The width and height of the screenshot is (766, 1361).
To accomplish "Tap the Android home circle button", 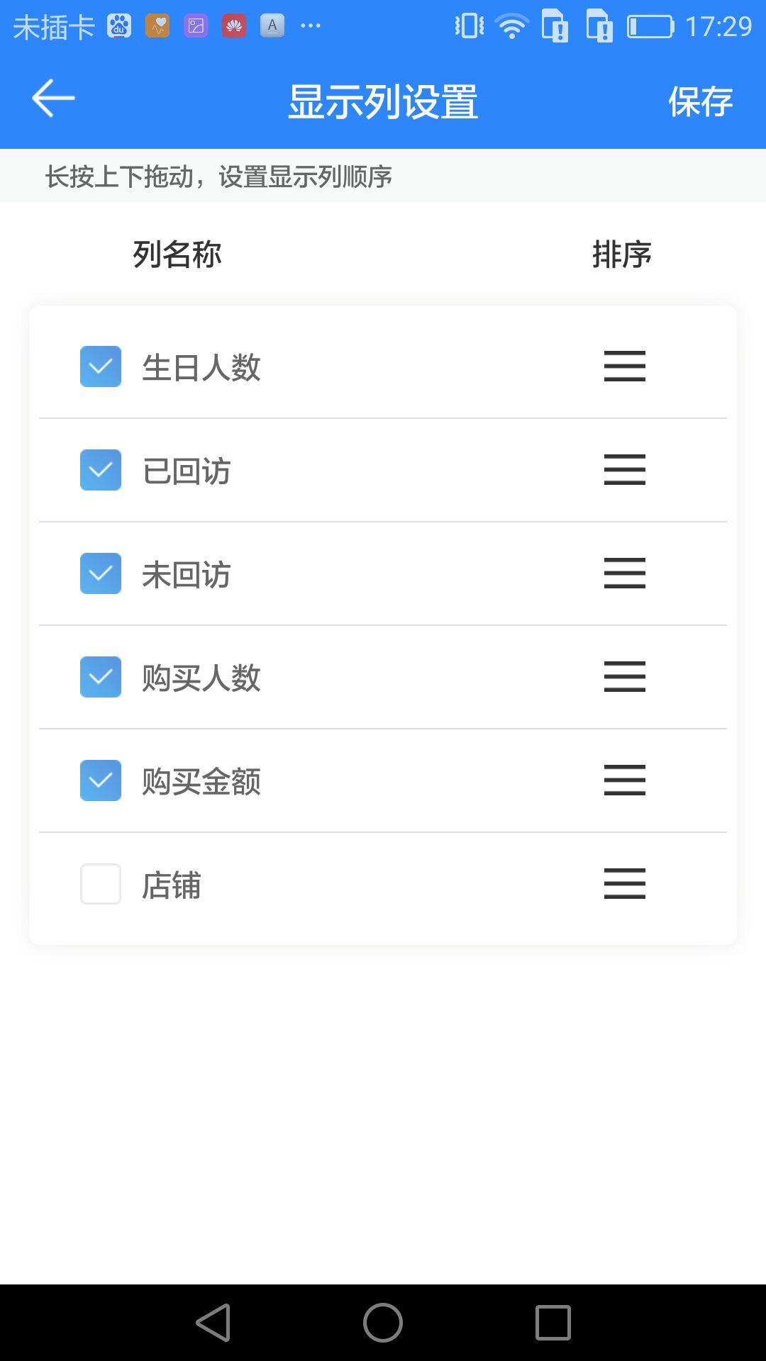I will [383, 1323].
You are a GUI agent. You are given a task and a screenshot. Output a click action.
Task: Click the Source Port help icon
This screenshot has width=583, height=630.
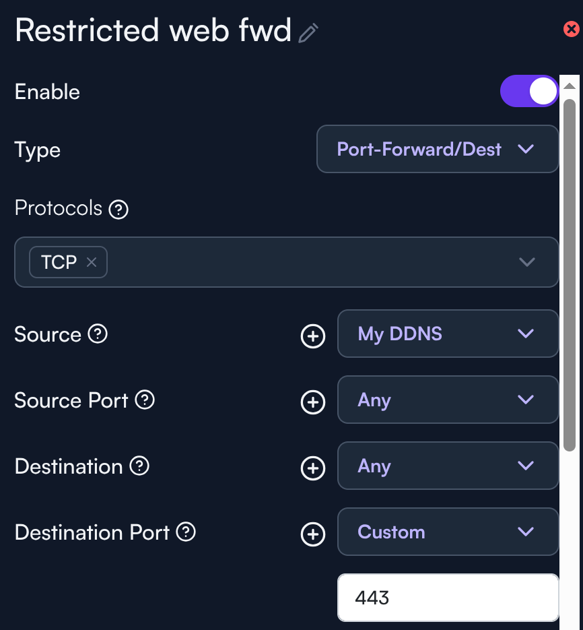point(145,400)
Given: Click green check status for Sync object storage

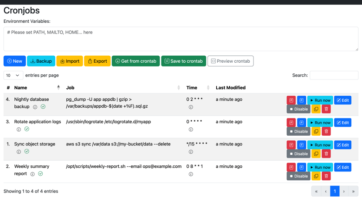Looking at the screenshot, I should [27, 151].
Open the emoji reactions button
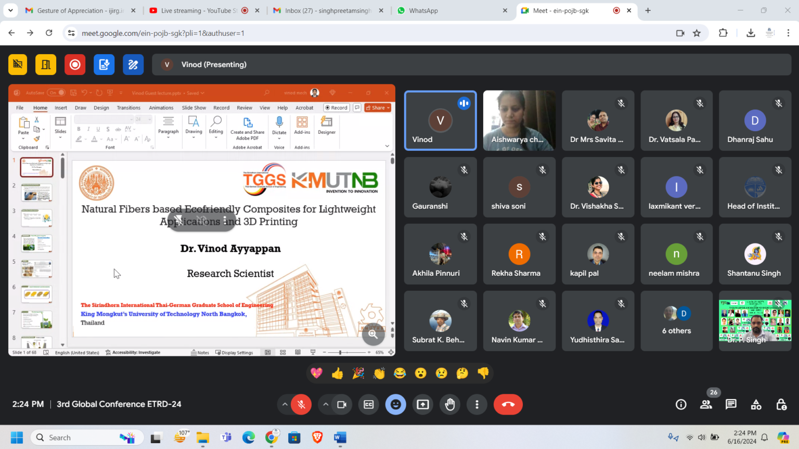The image size is (799, 449). point(395,404)
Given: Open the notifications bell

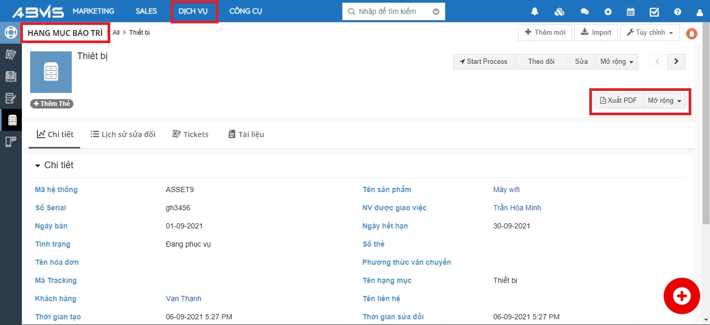Looking at the screenshot, I should (x=535, y=11).
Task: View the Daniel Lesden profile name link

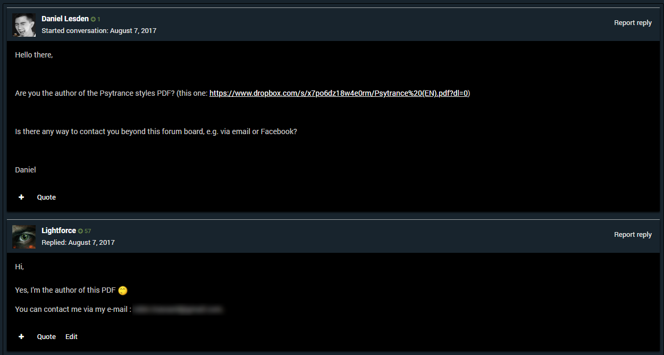Action: tap(65, 19)
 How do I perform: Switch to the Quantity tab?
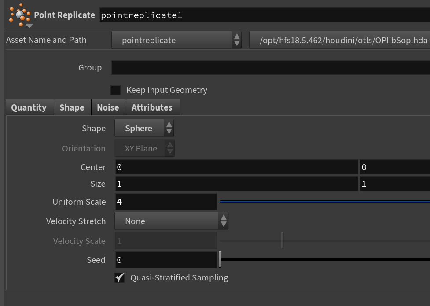click(x=29, y=107)
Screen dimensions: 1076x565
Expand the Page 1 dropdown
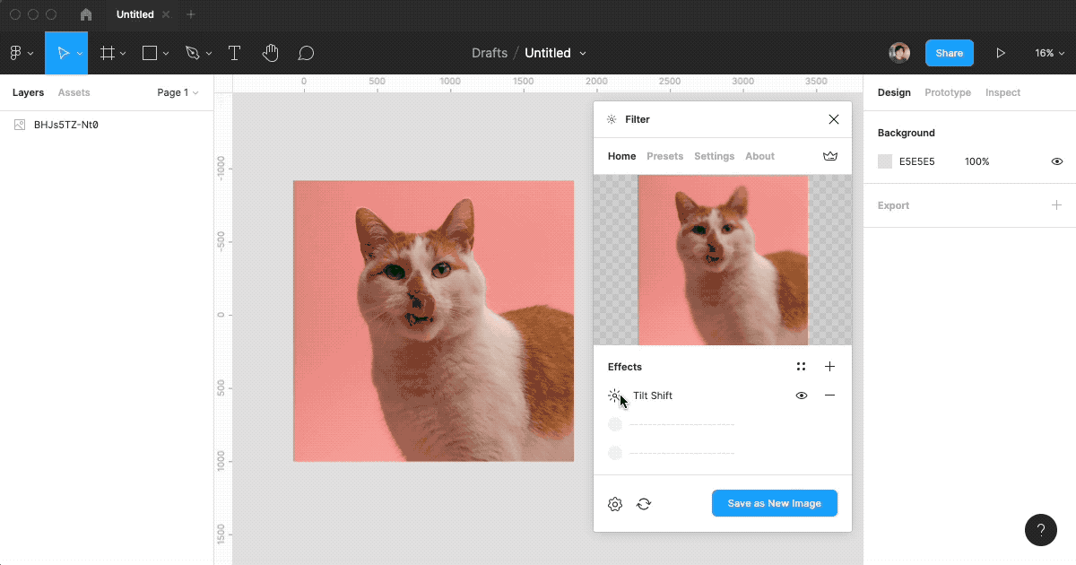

Assignment – Leave out the pictures, and retype exactly the lines from the one containing "Task: Click the Source Port help icon" through the final line of the data.

Response area –
Task: Click the Source Port help icon
This screenshot has width=583, height=630.
point(145,400)
Given: Click green check status for Sync object storage

Looking at the screenshot, I should [27, 151].
Open the emoji reactions button
The image size is (799, 449). point(395,404)
Given: Open the notifications bell

Looking at the screenshot, I should (x=535, y=11).
Task: View the Daniel Lesden profile name link

Action: tap(65, 19)
 How do I perform: Switch to the Quantity tab?
click(x=29, y=107)
Screen dimensions: 1076x565
Expand the Page 1 dropdown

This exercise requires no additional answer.